Le spécialiste des questions défense, auteur d’un rapport intitulé « Après “Barkhane” : repenser la posture stratégique française en Afrique de l’Ouest », publié en mai, revient pour Le Monde sur les leçons à tirer des neuf dernières années d’opérations au Mali et les voies à emprunter pour mieux répondre aux défis sécuritaires dans la région.

Quel bilan tirez-vous de l’action menée par « Barkhane » au Mali, entre 2014 et 2022 ?

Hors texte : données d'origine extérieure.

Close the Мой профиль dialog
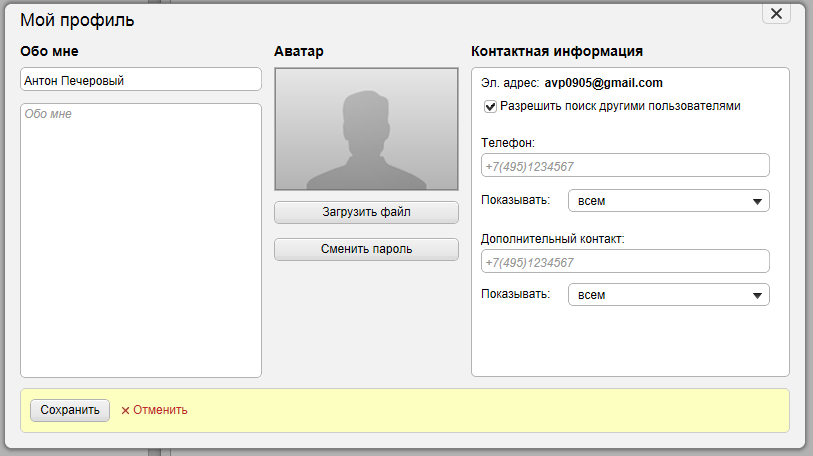This screenshot has height=456, width=813. [x=776, y=13]
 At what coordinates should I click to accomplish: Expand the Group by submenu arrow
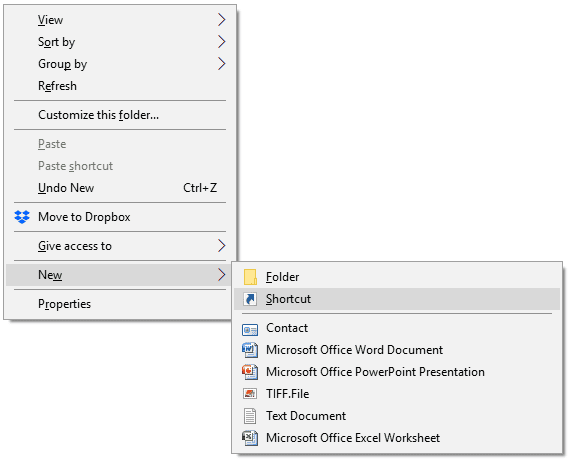click(221, 64)
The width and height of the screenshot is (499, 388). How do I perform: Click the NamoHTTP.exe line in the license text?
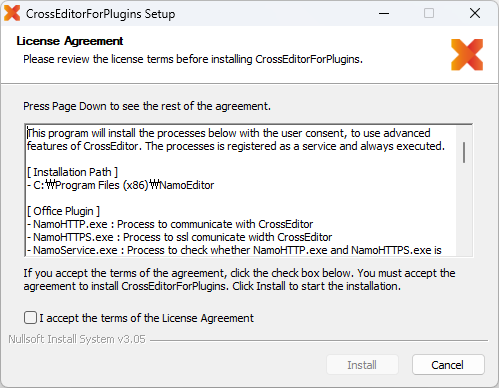pyautogui.click(x=170, y=224)
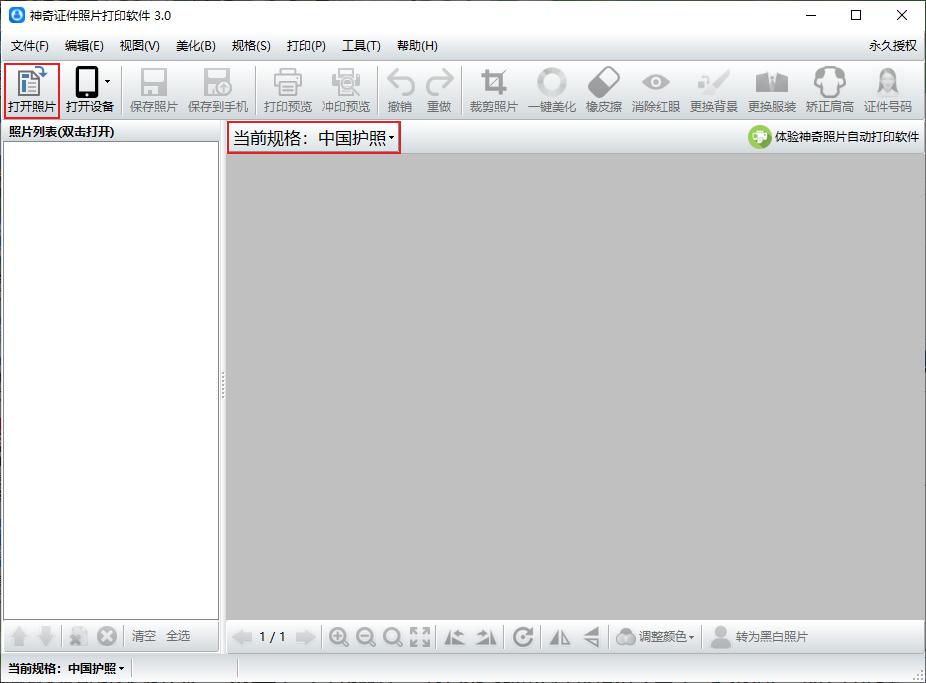
Task: Click 转为黑白照片 to convert to black-white
Action: [768, 637]
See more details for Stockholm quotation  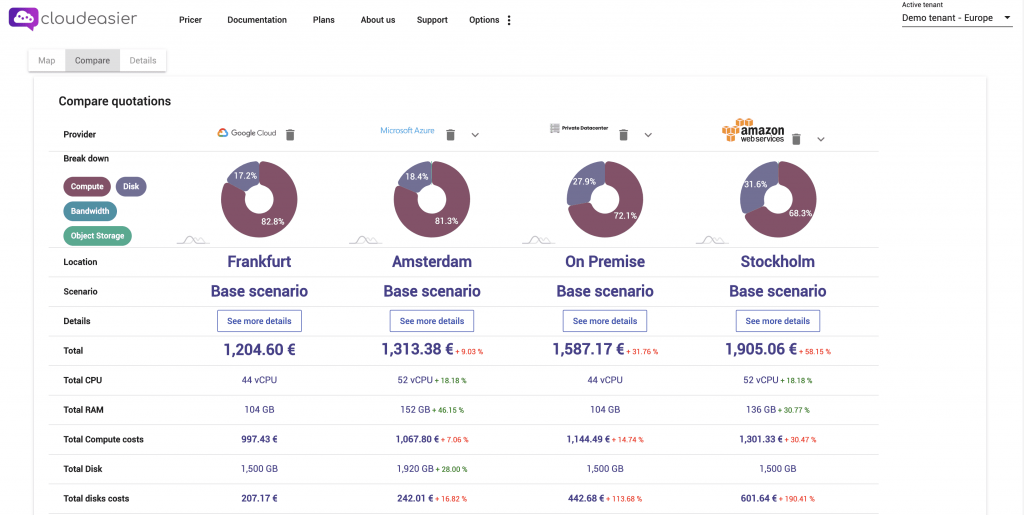point(778,321)
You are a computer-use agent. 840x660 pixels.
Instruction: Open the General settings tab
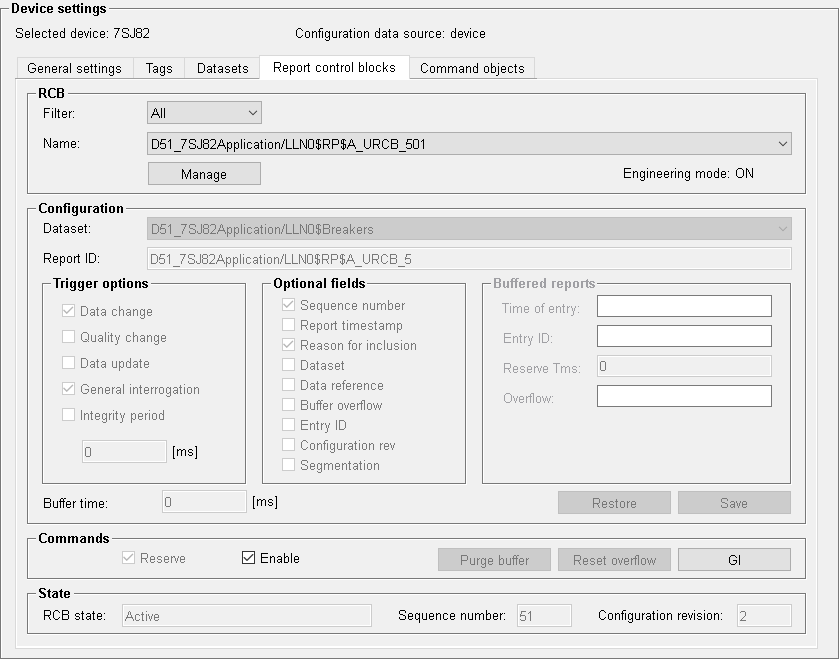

Par-delà l’opération Barkhane, qui n’est qu’une opération militaire, il faut se pencher sur le bilan de l’action de la France au Mali, et il est évidemment négatif. Il s’agissait initialement d’endiguer la progression du djihadisme au Sahel et de développer un partenariat fort avec l’armée malienne pour la faire monter en puissance. Or, aujourd’hui, ce partenariat stratégique est réduit à néant, Bamako a dénoncé tous les accords de défense signés avec Paris, « Barkhane » est parti et le djihadisme n’a cessé de s’étendre dans la région et de s’enraciner dans les sociétés. Le Burkina Faso continue à sombrer, avec une absence totale de contrôle étatique. La situation dans l’ouest du Niger reste préoccupante. Le nord du Bénin est dans une phase de djihadisation avancée. Les points d’inquiétudes sont forts au Togo et en Côte d’Ivoire. Quant au Ghana, la situation est moins sereine que les autorités le prétendent.

Certes, le contre-terrorisme a produit des résultats en neuf ans. Il y a eu une véritable attrition dans les rangs des djihadistes et des chefs importants ont été éliminés. Mais nous savons très bien que cela ne suffit pas. Les leaders ont été remplacés, les groupes se sont adaptés aux modes d’action de « Barkhane » et ont continué à recruter. Au Mali, au Burkina Faso comme en Afghanistan, le djihadisme se nourrit des problèmes de gouvernance locale, d’une justice corrompue ou inexistante, de l’absence de services de base et d’une attitude prédatrice des forces de sécurité. Tant qu’aucune réponse n’aura été apportée à ces questions de fond, le mouvement continuera à progresser.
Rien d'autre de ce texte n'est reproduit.